# If we identify $V$ and $U$ with their canonical images in $V^{**}$ and $U^{**}$ prove that the restriction of $T^{**}$ to $V$ coincides with $T$. [duplicate]

This question is an exact duplicate of:

Let $$T : V \rightarrow U$$ be a bounded map between two normed spaces. Let $$T^* : U^* \rightarrow V^*$$ be defined by $$T^*(f) = f\circ T$$ for all $$f\in U^*$$ (the adjoint map).

My Question: If we identify $$V$$ and $$U$$ with their canonical images in $$V^{**}$$ and $$U^{**}$$ prove that the restriction of $$T^{**}$$ to $$V$$ coincides with $$T$$.

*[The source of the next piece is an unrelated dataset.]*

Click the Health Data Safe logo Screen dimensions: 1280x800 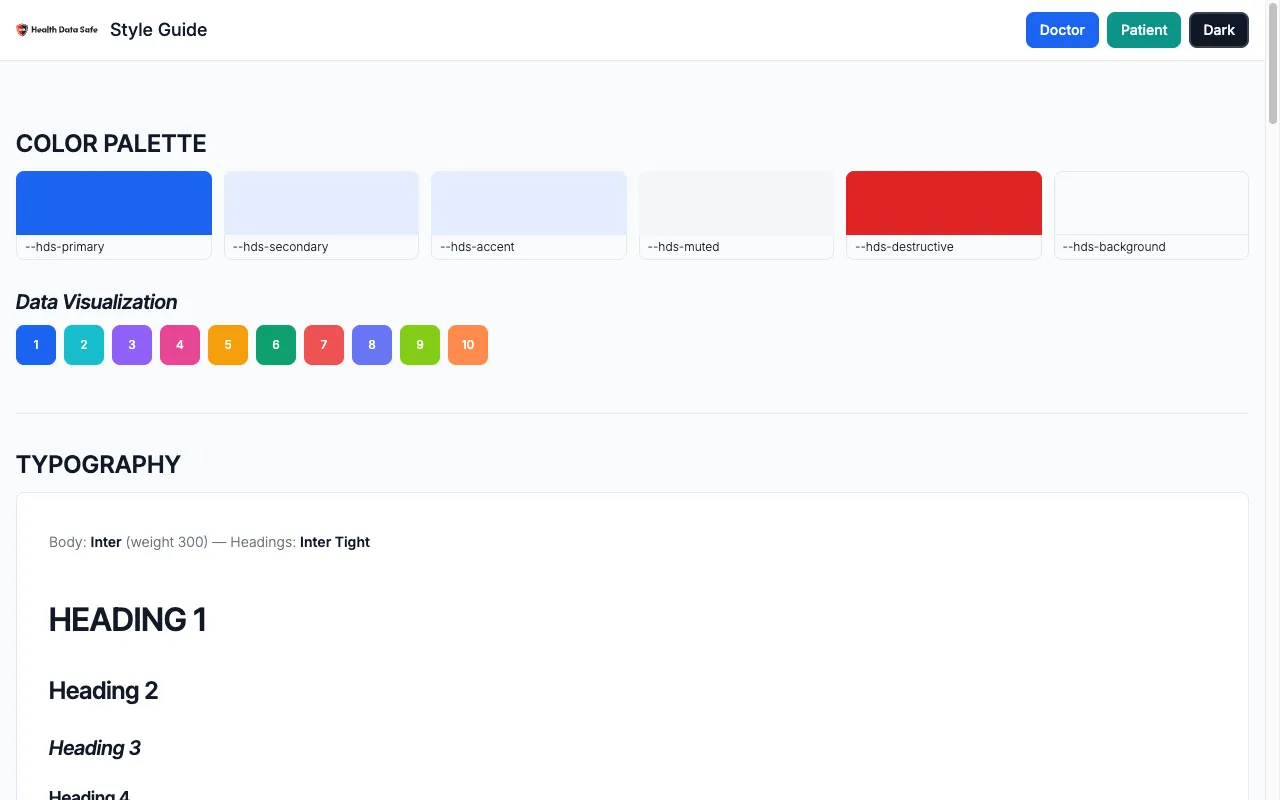pos(57,30)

I think I want to try and use the canonical mappings $$V \rightarrow V^{**}$$ and $$U \rightarrow U^{**}$$ but I am not entirely sure what the canonical images would be. The restriction would be $$T^{**}\cap V$$ and I am not sure where that comes into play...

I would really appreciate some help on this proof. hank you.

## marked as duplicate by Arnaud D., Lee David Chung Lin, user10354138, ArsenBerk, Don ThousandNov 8 '18 at 17:07

This question was marked as an exact duplicate of an existing question.

I will instead write $$v^{**}\in V^{**}$$ and $$u^{**}\in U^{**}$$ as the images of $$v\in V$$ and $$u\in U$$, respectively, under the duality maps $$V\to V^{**}$$ and $$U\to U^{**}$$. We note that $$T^{**}v^{**}(\varphi)=v^{**}\circ T^*(\varphi) =v^{**}(\varphi \circ T)=\varphi\circ T(v)=\varphi(Tv)=(Tv)^{**}(\varphi)$$ for all $$v\in V$$ and $$\varphi \in U^*$$. Therefore, $$T^{**}v^{**}=(Tv)^{**}$$ for every $$v\in V$$, and the conclusion follows.